TWWK: Sometime in the future, boxing has entered a different realm; fighters now enhance their skill and strength with gear that makes the sport more vicious than ever. The best of these fighters will enter a tournament called “Megalonia” to discover who is the best boxer of all. Junk Dog, however, can’t even dream of it—he’s stuck throwing fights in backwater rings using pieced-together gear, but a fortuitous meeting with the woman behind Megalonia, and her champion, might change his path permanently.
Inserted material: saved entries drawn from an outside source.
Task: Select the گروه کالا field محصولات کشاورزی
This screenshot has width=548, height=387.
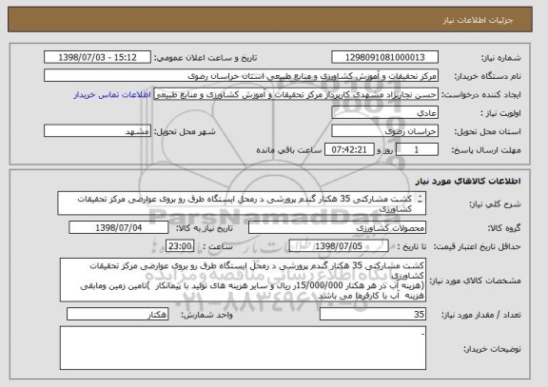Action: tap(337, 228)
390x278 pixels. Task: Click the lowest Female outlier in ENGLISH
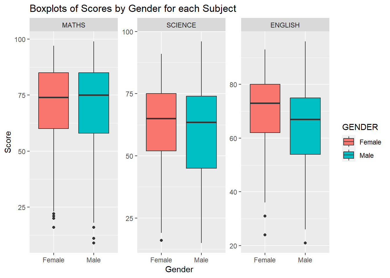click(x=265, y=235)
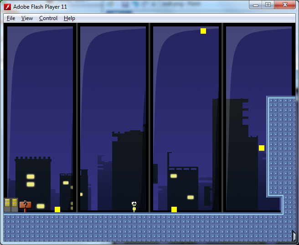Click the blue tiled floor below the skeleton
The height and width of the screenshot is (245, 299).
click(x=134, y=226)
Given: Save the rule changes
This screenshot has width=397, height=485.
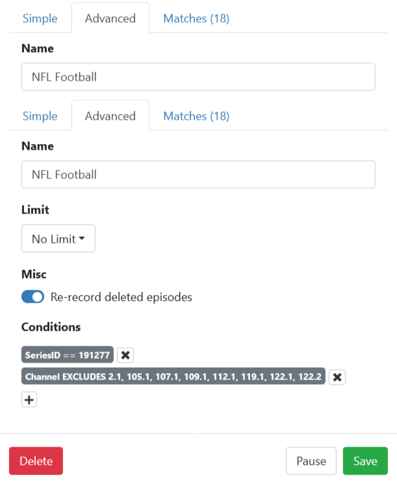Looking at the screenshot, I should coord(365,461).
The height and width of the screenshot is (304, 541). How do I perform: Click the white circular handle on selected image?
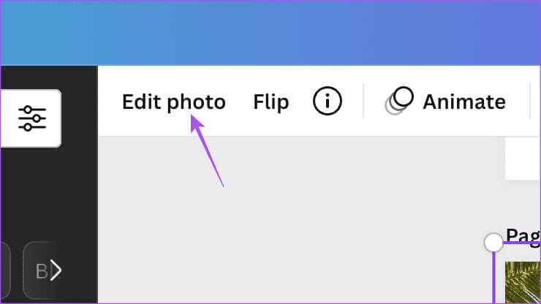coord(493,242)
Now this is the way to start a series. Right from the beginning, Megalo Box shows us it’s something different, or else that old is new again. Animated in a style that is reminiscent of Ashita no Joe, the series upon which this reenvisioning is based (Megalo Box is part of the 50th celebration of that franchise), the first episode is gritty and well-written. The throwback style to the animation is fun to look at, especially because it’s enhanced by modern techniques and a good budget: the beautiful strokes last a little longer and the scenes look a little clearer, while details fill the screen and the sound—oh man, the sound at times seems like it’s straight out of Blade Runner 2049. Like that movie, this one is a throwback that is trying to tell it’s own story and become a classic of its own, and it’s off to more than fighting start.
Dr Steve: Am I the only viewer who didn’t think this was the greatest anime episode ever? Don’t get me wrong, it was good, very good even. Still…
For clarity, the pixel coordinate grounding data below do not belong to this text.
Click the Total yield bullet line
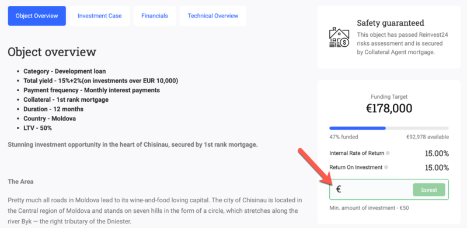This screenshot has width=467, height=228. click(101, 81)
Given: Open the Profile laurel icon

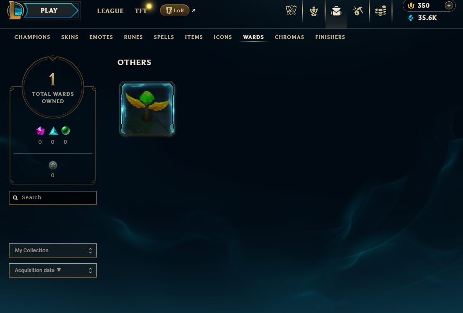Looking at the screenshot, I should click(x=314, y=11).
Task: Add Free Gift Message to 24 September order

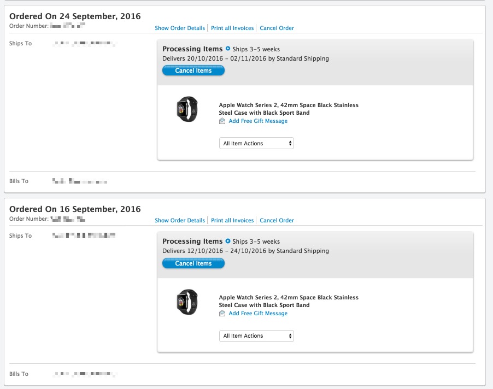Action: coord(258,121)
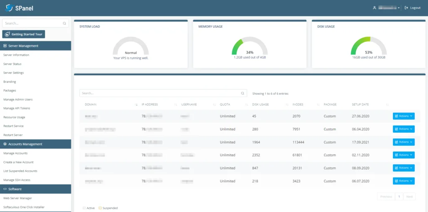Open Actions dropdown for 27.06.2020 account
Screen dimensions: 428x212
403,116
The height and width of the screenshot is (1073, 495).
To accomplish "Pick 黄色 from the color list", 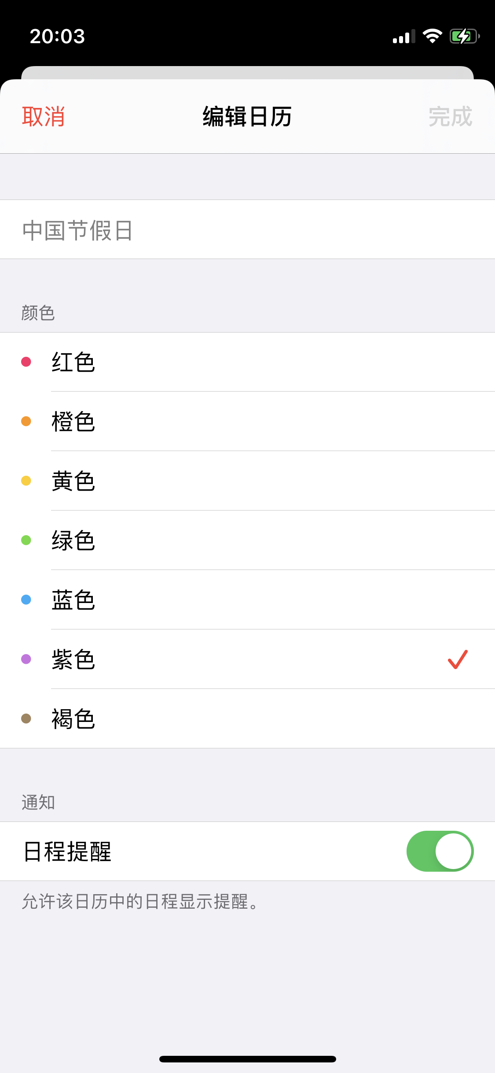I will coord(73,481).

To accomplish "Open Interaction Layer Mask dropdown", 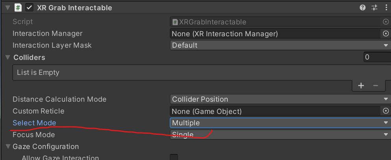I will pos(280,45).
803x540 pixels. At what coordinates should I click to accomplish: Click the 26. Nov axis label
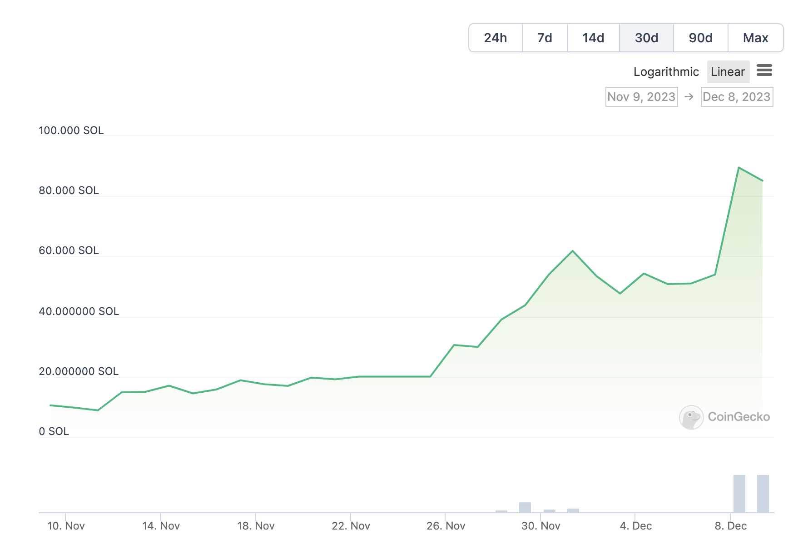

Maybe it’s a testimony to how weak some recent series have been that something that manages to climb above the average in the second half of the episode is making such waves. More likely, it’s simply that I don’t really get into sports anime. Yeah, that’s probably it. Nothing wrong with the genre, it just doesn’t speak to me the way it does to a lot of people.
Confession time: I stopped watching Yuri on Ice after the first episode: I was just bored.
Similarly, the initial minutes of Megalo Box (or MBox as I like to call it) had me checking my watch. It started kind of slow, though it did a decent job building the characters. Once Junk Dog crossed paths with Owner, however, I started to get interested. By the time Yuri stepped out on the rink, er, ring, it had my attention. And the final moments, with the very cool music crescendo, convinced me to come back for episode 2.
Megalo Box can be streamed on Crunchyroll.